Excerpt provided:
Anandamali: (to Ms. Ayano) So, then what is your question?
Ms. Ayano: I just wanted to say thank you.
(Everyone was concentrating intently on the words of Ms. Ayano, but suddenly upon hearing her words of gratitude, everyone bursts into joyous laughter.)
Ms. Ayano: (in Japanese) Next comes the question. (in English) When in Taiwan, during Mirabai’s Satsangha, I was suffering from emotions, especially from depression and fear. And also the worst part would be from suicidal thoughts. I felt that these emotions I experienced fully, they penetrated into my body, into every cell. And so I asked Mirabai-san, “What is it that the emotions do?” (Ms. Ayano asked Mirabai at the Satsangha in Taipei in Japanese, “What is emotion?”) Her answer was, “emotion is just for you to understand other people. It transfers into universal emotion.” So just like that, I just let it go, let the emotions that bothered me go by [hearing] the right teaching. So, I was wondering, is it necessary for us to experience emotions fully, with even the body having to experience it in order to really understand it? Or if I have the right view, the right teaching, can I right away let go of it?
MASTER: Most likely emotion is indicated as things such as anger or fear, which are the workings of the mind. When we look at one specific thing, if there are two people, it does not mean that the exact same emotion towards that thing arises within them for certain. If there are ten people, there are ten different results that occur from one situation. This indicates that (emphasizing) the cause that creates the basic emotion in the mind is different in each individual person. The cause of emotions such as anger, happiness or fear, is the pain-bearing obstacles. Their original root is ignorance. Ignorance is, from the viewpoint of the Truth, an erroneous thing, and therefore it must be removed. If ignorance is removed, then that particular cause that the mind attached to will disappear, and individual or personal emotions will not arise anymore—however, in a broader sense, sympathy for all living beings becomes greater. I think that this is what Mirabai was trying to say (smiling).

Written exercise 1: Reproduce the rows verbatim from the start of the rows through the line containing "819). click(1411, 44)", including both ends.

Records to use:
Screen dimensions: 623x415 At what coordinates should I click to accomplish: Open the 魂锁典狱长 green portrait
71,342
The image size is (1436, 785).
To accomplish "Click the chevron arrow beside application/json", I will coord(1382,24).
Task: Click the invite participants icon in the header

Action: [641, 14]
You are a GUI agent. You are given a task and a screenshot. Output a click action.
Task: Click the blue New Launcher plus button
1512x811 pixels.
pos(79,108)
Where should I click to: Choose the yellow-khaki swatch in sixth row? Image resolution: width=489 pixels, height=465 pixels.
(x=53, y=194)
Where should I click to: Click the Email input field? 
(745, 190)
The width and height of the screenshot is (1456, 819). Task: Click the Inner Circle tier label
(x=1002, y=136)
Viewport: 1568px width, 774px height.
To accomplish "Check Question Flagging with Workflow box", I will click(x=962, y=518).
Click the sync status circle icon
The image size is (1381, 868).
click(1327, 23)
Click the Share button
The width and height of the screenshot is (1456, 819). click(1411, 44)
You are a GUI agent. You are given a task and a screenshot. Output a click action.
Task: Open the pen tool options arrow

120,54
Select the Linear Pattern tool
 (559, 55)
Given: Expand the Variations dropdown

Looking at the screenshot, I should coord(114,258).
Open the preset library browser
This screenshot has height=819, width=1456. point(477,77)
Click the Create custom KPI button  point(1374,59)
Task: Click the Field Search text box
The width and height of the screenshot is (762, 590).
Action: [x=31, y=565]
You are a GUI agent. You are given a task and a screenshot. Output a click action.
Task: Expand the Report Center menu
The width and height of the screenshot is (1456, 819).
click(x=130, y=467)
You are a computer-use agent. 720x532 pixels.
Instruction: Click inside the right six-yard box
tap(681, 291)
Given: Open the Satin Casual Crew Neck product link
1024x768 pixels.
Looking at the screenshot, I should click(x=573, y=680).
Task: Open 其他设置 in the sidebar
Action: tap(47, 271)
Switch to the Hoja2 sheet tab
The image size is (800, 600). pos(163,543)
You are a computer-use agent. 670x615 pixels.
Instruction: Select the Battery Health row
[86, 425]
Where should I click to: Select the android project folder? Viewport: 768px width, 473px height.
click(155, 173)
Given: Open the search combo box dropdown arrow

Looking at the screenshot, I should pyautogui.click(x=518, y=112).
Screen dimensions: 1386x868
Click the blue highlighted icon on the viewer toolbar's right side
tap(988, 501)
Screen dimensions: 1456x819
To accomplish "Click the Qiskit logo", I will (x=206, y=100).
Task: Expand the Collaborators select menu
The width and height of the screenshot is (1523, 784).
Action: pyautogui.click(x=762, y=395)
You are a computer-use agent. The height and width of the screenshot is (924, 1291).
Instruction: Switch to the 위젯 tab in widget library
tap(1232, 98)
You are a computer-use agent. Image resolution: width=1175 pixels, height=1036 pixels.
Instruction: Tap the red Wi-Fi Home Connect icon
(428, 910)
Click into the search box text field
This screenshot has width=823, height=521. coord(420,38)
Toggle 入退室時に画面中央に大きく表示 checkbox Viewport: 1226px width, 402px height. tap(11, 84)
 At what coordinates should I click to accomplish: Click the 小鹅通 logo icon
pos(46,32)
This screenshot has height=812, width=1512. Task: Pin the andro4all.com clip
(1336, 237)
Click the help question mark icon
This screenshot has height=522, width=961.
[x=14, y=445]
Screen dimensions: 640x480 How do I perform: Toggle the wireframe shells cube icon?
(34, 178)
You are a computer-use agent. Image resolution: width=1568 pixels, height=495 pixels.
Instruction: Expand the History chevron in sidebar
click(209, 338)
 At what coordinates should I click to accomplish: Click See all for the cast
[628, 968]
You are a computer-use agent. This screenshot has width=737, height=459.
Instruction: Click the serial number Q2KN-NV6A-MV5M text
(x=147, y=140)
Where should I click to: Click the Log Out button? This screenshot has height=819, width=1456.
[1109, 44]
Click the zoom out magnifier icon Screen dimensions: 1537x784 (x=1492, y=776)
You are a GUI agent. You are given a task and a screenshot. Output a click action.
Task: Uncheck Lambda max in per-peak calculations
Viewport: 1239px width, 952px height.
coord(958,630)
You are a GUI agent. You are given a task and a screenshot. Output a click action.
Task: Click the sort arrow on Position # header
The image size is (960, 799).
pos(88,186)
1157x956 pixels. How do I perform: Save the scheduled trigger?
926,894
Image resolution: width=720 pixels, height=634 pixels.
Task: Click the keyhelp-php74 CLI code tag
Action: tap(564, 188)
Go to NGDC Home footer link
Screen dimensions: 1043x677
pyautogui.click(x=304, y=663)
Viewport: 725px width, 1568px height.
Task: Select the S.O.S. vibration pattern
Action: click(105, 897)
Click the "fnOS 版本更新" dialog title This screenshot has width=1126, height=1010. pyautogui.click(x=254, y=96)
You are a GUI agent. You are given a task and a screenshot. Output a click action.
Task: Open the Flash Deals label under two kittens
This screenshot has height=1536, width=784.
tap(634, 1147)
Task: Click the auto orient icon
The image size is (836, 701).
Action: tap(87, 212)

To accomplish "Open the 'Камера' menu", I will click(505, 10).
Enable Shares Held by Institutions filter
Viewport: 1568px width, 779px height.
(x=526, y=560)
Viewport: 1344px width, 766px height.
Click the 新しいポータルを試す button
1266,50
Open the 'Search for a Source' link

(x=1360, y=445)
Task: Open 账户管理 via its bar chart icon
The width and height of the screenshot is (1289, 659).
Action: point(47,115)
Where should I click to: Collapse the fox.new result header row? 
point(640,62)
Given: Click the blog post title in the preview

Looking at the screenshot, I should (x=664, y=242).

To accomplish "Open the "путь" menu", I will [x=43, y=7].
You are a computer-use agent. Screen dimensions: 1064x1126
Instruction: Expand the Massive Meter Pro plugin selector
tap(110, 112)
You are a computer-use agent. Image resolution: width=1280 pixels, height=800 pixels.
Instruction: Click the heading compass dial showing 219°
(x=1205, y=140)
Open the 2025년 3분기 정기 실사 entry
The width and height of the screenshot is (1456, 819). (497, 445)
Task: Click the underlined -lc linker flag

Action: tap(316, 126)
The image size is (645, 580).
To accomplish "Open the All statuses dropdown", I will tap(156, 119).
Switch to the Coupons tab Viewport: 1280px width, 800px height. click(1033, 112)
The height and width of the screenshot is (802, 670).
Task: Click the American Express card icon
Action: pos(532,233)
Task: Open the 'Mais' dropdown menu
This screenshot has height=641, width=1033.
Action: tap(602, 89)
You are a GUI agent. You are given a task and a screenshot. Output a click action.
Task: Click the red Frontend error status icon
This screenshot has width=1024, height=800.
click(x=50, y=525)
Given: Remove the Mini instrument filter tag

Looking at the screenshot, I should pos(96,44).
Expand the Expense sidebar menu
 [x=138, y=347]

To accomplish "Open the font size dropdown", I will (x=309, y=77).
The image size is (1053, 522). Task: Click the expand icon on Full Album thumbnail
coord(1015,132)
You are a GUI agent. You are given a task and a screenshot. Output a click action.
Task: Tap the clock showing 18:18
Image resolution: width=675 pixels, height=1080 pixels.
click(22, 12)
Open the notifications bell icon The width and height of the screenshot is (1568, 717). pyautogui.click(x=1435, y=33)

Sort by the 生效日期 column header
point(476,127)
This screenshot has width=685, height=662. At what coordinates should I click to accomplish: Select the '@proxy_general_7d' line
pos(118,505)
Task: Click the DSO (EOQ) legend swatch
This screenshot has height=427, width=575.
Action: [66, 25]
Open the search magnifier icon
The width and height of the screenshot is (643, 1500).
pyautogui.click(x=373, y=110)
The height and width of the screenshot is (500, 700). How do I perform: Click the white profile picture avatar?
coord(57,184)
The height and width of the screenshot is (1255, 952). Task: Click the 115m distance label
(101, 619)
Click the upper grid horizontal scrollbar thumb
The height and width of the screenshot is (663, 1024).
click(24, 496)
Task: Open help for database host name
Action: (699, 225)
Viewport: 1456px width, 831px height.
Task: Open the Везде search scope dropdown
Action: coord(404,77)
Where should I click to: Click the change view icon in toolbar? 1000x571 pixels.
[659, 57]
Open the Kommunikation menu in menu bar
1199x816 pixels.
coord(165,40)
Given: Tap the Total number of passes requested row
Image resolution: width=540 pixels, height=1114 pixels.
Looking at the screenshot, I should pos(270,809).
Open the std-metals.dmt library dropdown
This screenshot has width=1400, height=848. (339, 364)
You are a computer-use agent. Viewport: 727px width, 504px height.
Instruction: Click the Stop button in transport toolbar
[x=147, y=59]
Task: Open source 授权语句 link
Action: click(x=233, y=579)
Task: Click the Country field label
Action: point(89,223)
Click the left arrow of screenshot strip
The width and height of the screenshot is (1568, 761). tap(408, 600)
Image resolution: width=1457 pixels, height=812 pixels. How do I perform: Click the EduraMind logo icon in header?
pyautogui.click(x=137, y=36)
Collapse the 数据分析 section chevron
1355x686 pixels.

Written exercise 2: Name every speaker who has a labeled line in the dialogue about emotion.

Output 1:
Screen dimensions: 623x415 At what coordinates should I click to accomplish: Open the 魂锁典狱长 green portrait
71,342
The image size is (1436, 785).
To accomplish "Click the chevron arrow beside application/json", I will coord(1382,24).
Task: Click the invite participants icon in the header

Action: [641, 14]
You are a GUI agent. You are given a task and a screenshot. Output a click action.
Task: Click the blue New Launcher plus button
1512x811 pixels.
pos(79,108)
Where should I click to: Choose the yellow-khaki swatch in sixth row? Image resolution: width=489 pixels, height=465 pixels.
(x=53, y=194)
Where should I click to: Click the Email input field? 
(745, 190)
The width and height of the screenshot is (1456, 819). Task: Click the Inner Circle tier label
(x=1002, y=136)
Viewport: 1568px width, 774px height.
To accomplish "Check Question Flagging with Workflow box", I will click(x=962, y=518).
Click the sync status circle icon
The image size is (1381, 868).
click(1327, 23)
Click the Share button
The width and height of the screenshot is (1456, 819). click(1411, 44)

Output 2: Anandamali, Ms. Ayano, MASTER